Single Sign-On settings
Configure UserLock Single Sign-On (SSO) to connect your users securely to cloud and web applications such as Microsoft 365, Slack, or Salesforce.
Note
To access this page, go to Server settings ▸ Single Sign-on.
You need at least read permission on Server settings to view this page.
You also need a domain administrator account or an account that is a member of the Active Directory group "UserLock SSO Admins". If the group does not exist, you must create it.
UserLock Single Sign-On (SSO) lets users authenticate once with their Windows credentials and then access SaaS applications without re-entering their passwords.
To activate SSO for an application, complete its connection details and restart the SSO service.
The SSO settings page displays:
The main SSO service and its current status
Any backup servers, if configured.
→ See how to install a backup SSO server guide.The certificate validity period.

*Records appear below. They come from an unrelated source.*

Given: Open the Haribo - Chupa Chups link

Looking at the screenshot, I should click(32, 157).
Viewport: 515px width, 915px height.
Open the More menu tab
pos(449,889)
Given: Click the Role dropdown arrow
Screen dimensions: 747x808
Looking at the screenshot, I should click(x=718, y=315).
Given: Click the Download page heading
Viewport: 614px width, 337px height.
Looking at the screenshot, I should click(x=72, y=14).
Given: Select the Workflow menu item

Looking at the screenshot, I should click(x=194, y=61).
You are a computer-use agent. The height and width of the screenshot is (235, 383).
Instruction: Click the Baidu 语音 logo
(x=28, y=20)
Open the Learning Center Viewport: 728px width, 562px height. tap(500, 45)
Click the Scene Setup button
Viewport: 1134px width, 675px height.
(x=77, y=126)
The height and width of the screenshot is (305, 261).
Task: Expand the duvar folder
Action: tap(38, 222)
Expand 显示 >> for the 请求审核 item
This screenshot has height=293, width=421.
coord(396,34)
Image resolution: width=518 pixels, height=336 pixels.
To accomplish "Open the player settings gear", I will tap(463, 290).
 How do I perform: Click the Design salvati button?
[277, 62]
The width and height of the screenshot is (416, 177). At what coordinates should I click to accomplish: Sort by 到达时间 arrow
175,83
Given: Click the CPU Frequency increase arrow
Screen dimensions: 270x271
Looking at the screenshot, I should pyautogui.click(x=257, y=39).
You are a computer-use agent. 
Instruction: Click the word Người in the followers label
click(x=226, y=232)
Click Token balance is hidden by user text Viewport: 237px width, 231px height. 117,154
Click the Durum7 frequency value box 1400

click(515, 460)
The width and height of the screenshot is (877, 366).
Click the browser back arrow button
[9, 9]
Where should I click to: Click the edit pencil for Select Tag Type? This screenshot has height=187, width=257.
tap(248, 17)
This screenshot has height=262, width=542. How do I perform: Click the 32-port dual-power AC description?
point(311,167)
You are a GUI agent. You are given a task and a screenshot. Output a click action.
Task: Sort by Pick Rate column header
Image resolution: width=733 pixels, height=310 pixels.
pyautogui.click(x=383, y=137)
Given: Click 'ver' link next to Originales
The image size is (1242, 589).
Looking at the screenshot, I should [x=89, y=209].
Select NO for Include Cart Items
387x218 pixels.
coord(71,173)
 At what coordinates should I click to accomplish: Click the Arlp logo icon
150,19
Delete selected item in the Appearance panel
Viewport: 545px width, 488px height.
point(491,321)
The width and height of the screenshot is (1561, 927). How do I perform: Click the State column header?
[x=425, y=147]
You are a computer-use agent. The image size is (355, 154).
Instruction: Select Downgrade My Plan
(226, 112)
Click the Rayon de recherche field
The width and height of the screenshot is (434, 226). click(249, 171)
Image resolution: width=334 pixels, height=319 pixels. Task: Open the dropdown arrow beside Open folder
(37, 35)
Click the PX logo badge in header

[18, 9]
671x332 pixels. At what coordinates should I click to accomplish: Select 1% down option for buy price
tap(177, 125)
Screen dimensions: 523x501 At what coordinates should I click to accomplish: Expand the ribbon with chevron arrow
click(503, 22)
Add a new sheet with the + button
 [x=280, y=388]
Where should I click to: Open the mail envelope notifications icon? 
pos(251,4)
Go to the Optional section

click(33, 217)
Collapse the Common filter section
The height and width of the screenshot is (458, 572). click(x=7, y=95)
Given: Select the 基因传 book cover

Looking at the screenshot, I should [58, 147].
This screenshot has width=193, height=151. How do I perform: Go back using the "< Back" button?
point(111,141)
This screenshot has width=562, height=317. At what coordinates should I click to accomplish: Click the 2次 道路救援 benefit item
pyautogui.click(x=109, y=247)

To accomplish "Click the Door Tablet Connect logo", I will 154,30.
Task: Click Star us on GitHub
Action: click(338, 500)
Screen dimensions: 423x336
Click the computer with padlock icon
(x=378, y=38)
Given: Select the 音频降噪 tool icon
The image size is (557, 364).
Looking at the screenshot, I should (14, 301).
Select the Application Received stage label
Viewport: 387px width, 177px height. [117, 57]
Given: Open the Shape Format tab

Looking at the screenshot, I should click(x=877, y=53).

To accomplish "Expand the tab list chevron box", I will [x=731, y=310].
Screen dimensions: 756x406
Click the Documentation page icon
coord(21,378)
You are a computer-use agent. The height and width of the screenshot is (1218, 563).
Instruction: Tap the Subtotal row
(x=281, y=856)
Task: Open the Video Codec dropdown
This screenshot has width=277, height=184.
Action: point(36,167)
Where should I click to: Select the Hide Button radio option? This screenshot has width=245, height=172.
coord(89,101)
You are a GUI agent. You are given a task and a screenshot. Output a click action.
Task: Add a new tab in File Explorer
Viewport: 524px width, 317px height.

→ See how to renew the SAML certificate guide.A list of supported SaaS applications, grouped under Configured and Not configured.
Choose the SaaS application you want to connect (for example, Microsoft 365, Salesforce, or Slack).
Complete the required fields according to the selected provider.
Note
Depending on the provider, you can create multiple SSO profiles.
Provider | Details |
|---|---|
Adobe Sign | |
AWS | |
Box | |
DocuSign | |
DropBox | |
Google Workspace | |
Microsoft | |
Salesforce | |
ServiceNow | |
Slack | |
Slite | |
Zendesk | |
Other |
In the top right corner, you can:
Download the SSO metadata
Download the SAML certificate
These files may be required by the SaaS application during setup.